• EXERCISE DIRECTIONS
In the data that follows, count every line holding the string "agent" and give the count alone.

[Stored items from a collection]
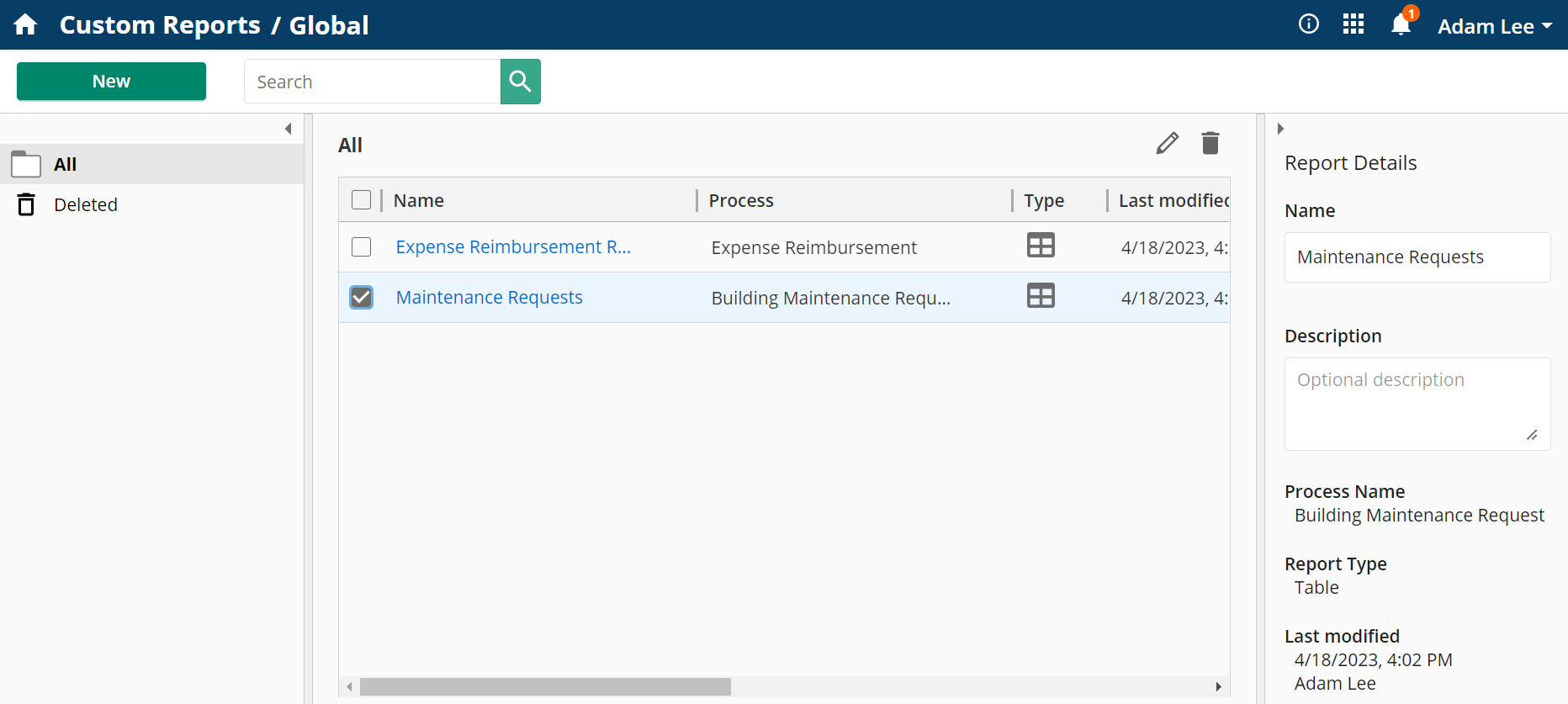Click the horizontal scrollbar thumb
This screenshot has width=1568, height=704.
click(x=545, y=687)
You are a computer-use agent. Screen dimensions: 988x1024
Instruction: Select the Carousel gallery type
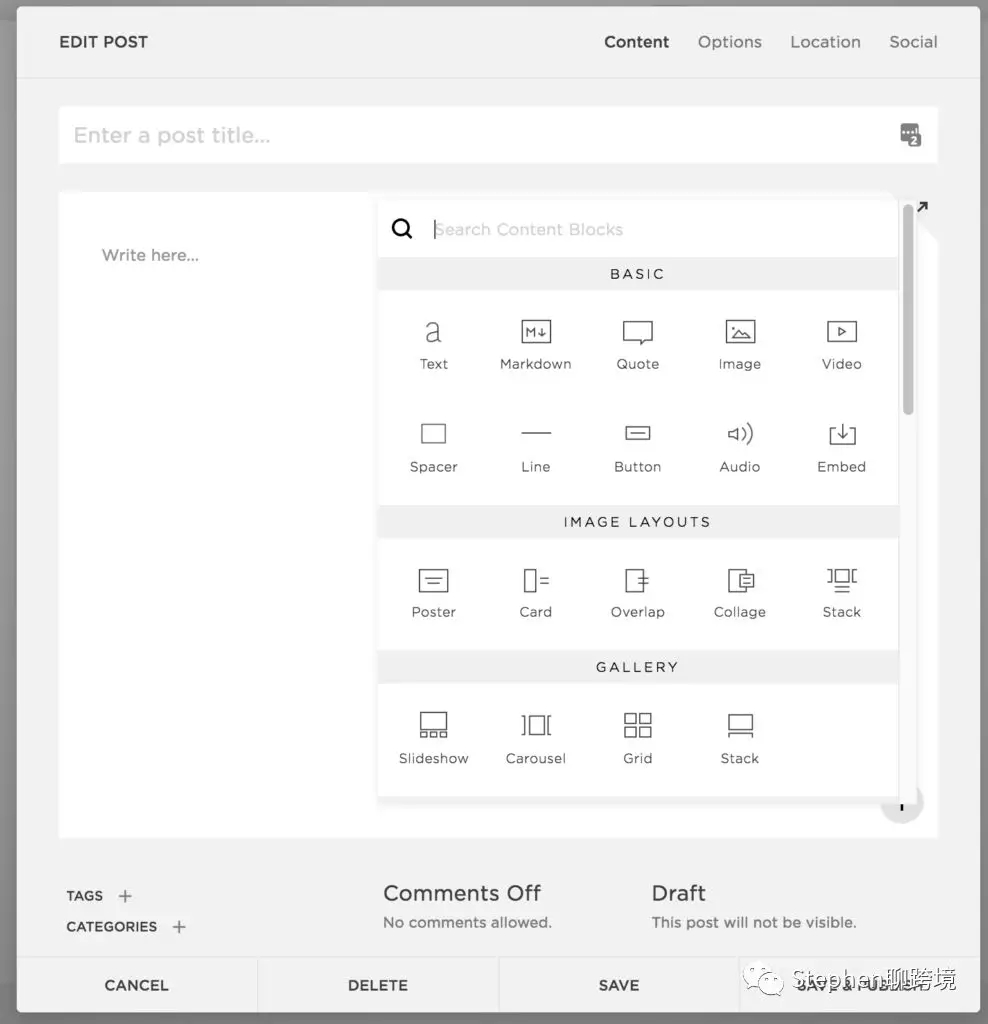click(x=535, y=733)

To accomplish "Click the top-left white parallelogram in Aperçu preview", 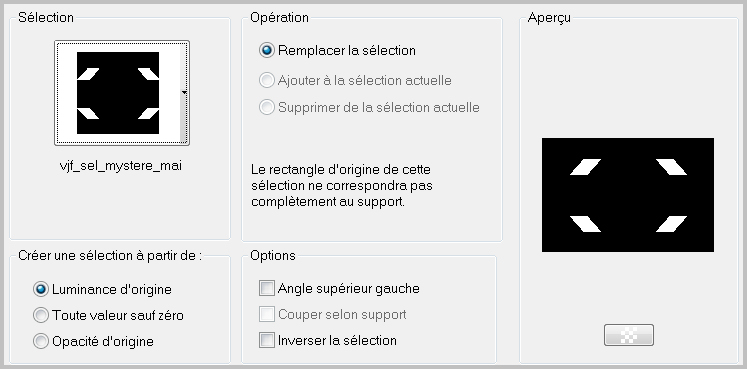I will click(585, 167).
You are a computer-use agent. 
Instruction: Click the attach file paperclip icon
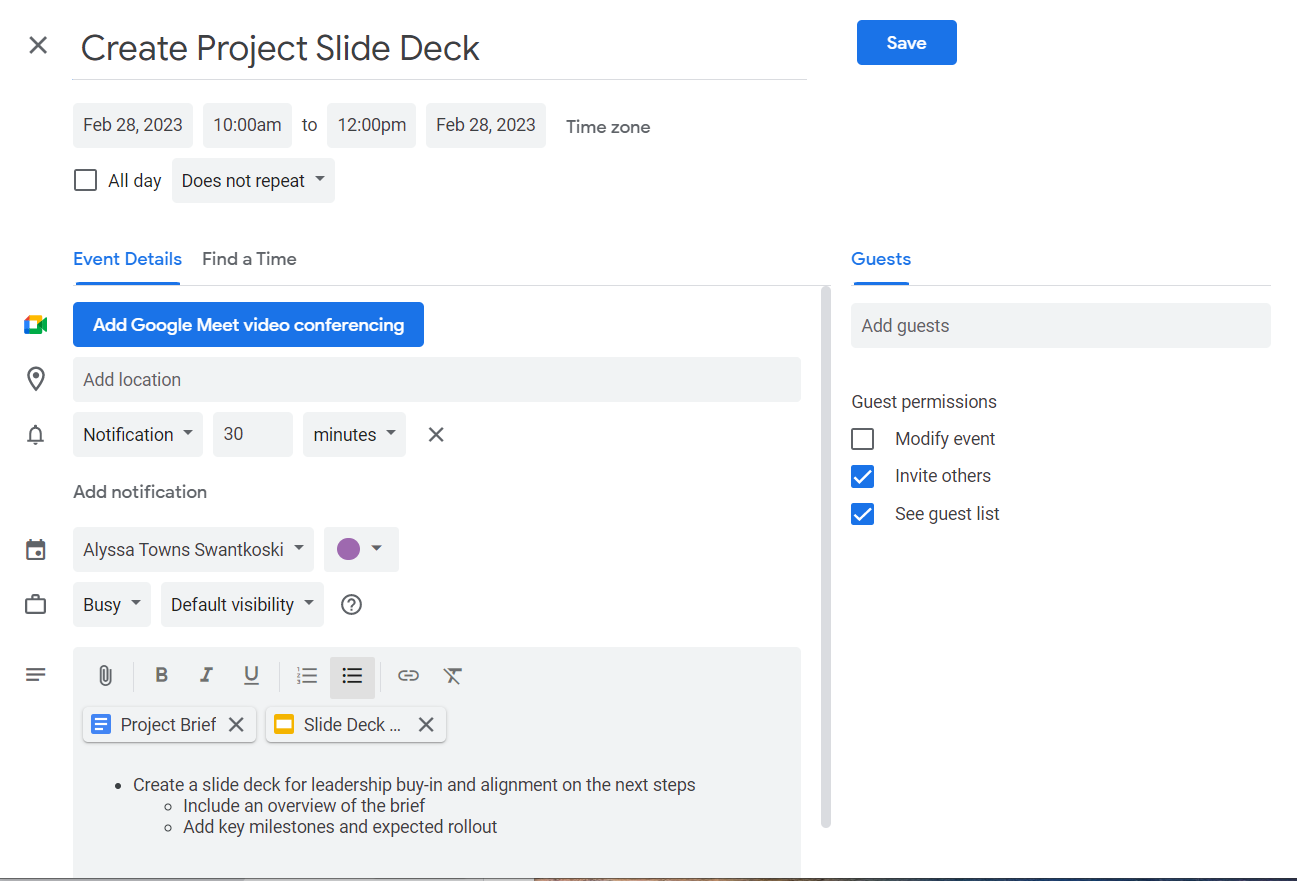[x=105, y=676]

--

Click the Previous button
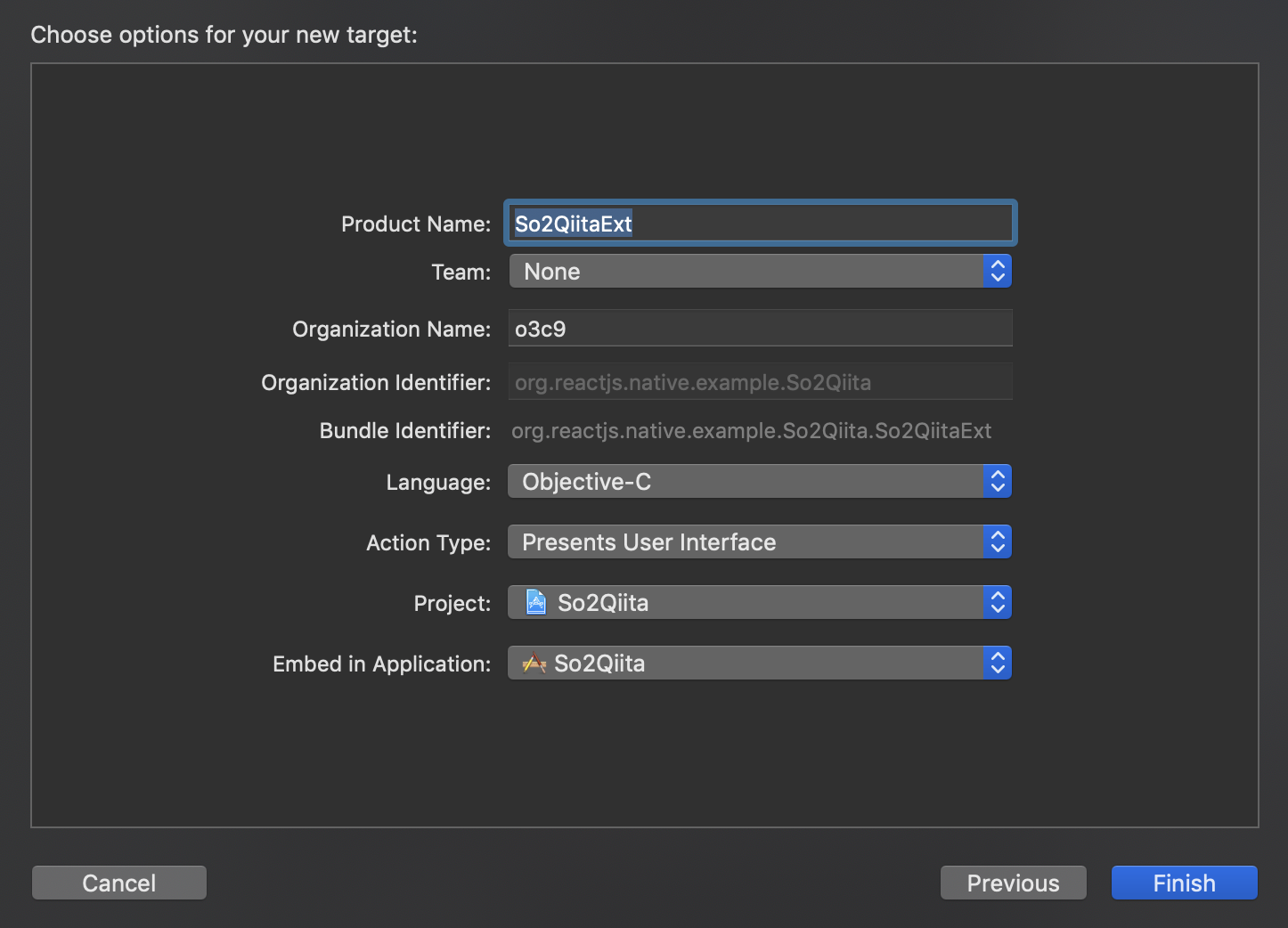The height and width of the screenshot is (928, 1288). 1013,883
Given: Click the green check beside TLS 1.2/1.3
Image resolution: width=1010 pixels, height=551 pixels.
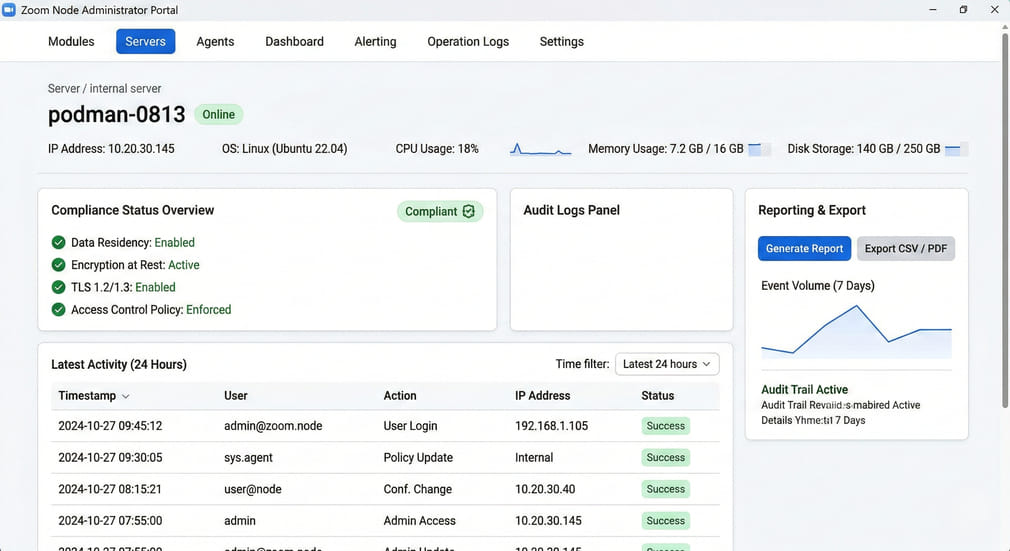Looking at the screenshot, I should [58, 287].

--

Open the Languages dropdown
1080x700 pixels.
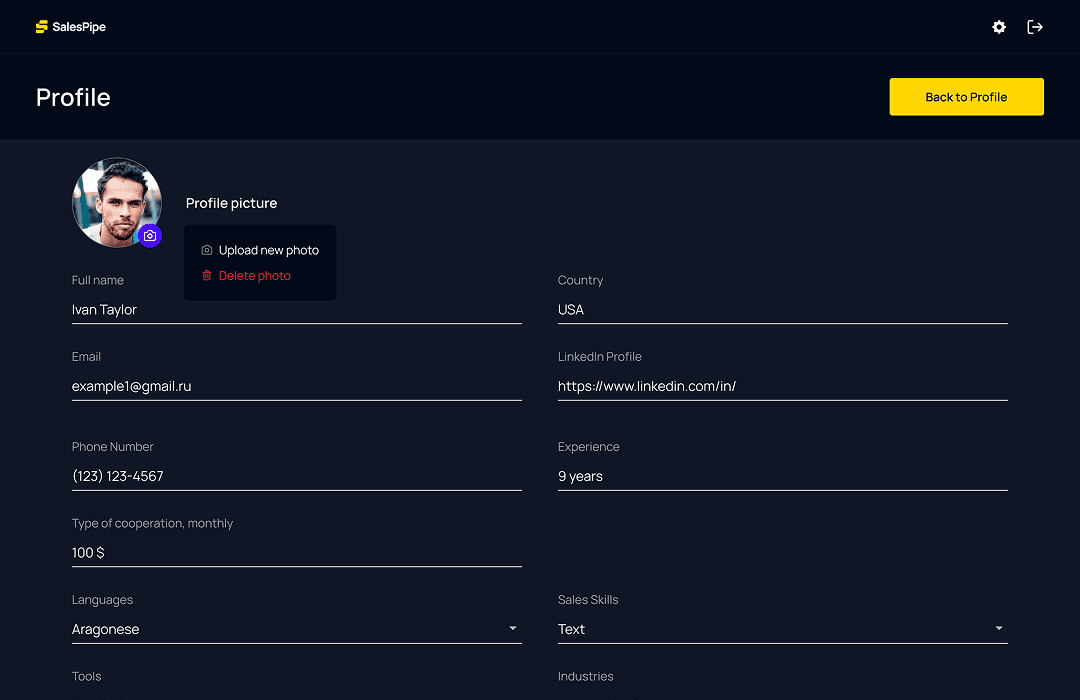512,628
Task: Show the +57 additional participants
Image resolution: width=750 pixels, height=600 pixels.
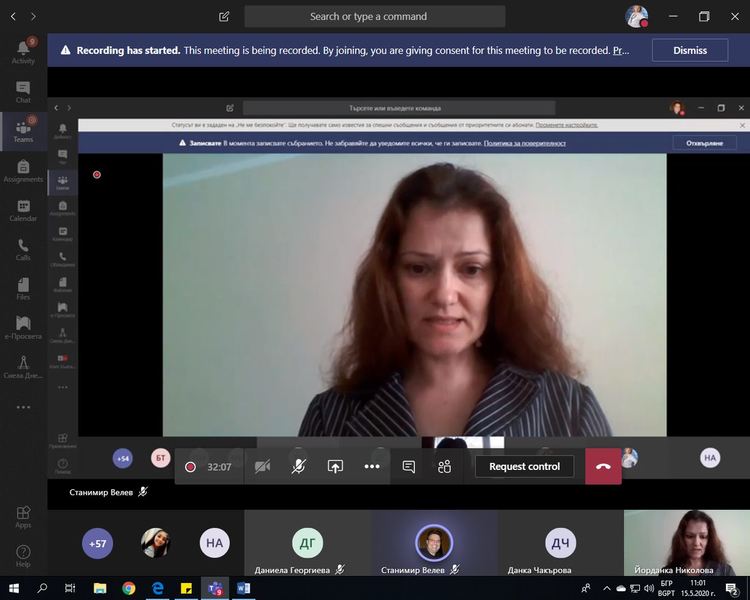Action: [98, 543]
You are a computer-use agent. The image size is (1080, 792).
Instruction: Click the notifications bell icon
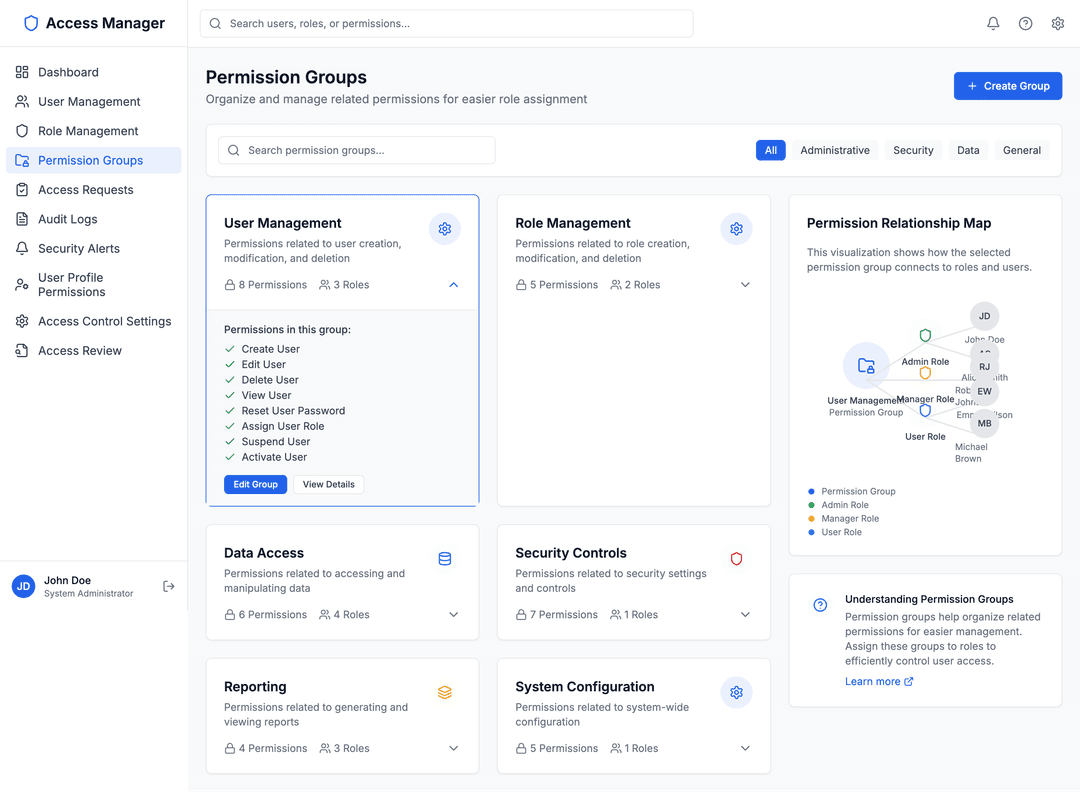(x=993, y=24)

• RESULT FOR THIS TASK
3